In [4]:
# change install_spark to True if you want to install spark on colab
install_spark = False
if install_spark:
    !apt-get update
    !apt-get install openjdk-8-jdk-headless -qq > /dev/null
    !wget -q http://archive.apache.org/dist/spark/spark-2.3.1/spark-2.3.1-bin-hadoop2.7.tgz
    !tar xf spark-2.3.1-bin-hadoop2.7.tgz
    !pip install -q findspark

    import os
    os.environ["JAVA_HOME"] = "/usr/lib/jvm/java-8-openjdk-amd64"
    os.environ["SPARK_HOME"] = "/content/spark-2.3.1-bin-hadoop2.7"

    import findspark
    findspark.init()

In [5]:
from pyspark import SparkContext
sc = SparkContext.getOrCreate()

import pyspark
from pyspark.sql import SparkSession
spark = SparkSession.builder.getOrCreate()

spark

# Linear regression with pyspark

In [6]:
from pyspark.ml.feature import VectorAssembler, StringIndexer, OneHotEncoder
from pyspark.ml.regression import LinearRegression
from pyspark.ml.evaluation import RegressionEvaluator

## Get the data

It is easier (in this pyspark version) to first load the data as an RDD, and then modify it into a dataFrame. During this process we also remove the header using a combination of _zipWithIndex()_ and _filter()_ (taken from [here][1]). By looking at the file we see the "schema", which is used by the second _map()_.

[1]: http://stackoverflow.com/a/31798247/3121900

In [12]:
!pip install -qq gdown
import gdown
gdown.download('https://drive.google.com/file/d/1c5VscgjK_NZbyxYcxTeJ6g4vGT93ZE5g/view?usp=share_link', fuzzy=True)

Downloading...
From: https://drive.google.com/uc?id=1c5VscgjK_NZbyxYcxTeJ6g4vGT93ZE5g
To: /home/naya/notebooks/07_ml/Big data science with SparkML/02 - Linear regression/weight.txt
100%|██████████| 16.6k/16.6k [00:00<00:00, 19.7MB/s]


'weight.txt'

In [20]:
from pathlib import Path
weight_filename = Path("weight.txt").absolute()
weights = spark.read.csv('file://' + str(weight_filename), 
                         header=True, inferSchema=True)
weights.show(5)

+---+---+------+------+
|Sex|Age|Height|Weight|
+---+---+------+------+
|  f| 26| 171.1|  57.0|
|  m| 44| 180.1|  84.7|
|  m| 32| 161.9|  73.6|
|  m| 27| 176.5|  81.0|
|  f| 26| 167.3|  57.4|
+---+---+------+------+
only showing top 5 rows



We already know that the age has no part in the model, so we drop the column.

In [None]:
weights = weights.drop('Age')
weights.show(5)

We will illustrate the basics with the boys data and then repeat the process for the girls.

In [None]:
boys = weights.where(weights.Sex == 'm')
boys.show(5)

### Vectorizing

While Spark DataFrames were designed to facilitate table-oriented tasks, they are not optimized for the mathematical manipulations required for applying the machine learnign algorithms. To overcome this problem, Spark offers another data structure called **Vector**, which is a list-like data structure.

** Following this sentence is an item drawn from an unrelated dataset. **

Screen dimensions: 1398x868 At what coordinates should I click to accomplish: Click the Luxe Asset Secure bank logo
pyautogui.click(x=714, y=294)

Its role will be more clear later, but for now we can think of it as a special column, collecting together several not-necessarily-the-same-type columns. Vectors can be created by constructors from the _pyspark.ml.linalg_ module, but they can also be created by assembling existing columns with the [_VectorAssembler_][va] transformer.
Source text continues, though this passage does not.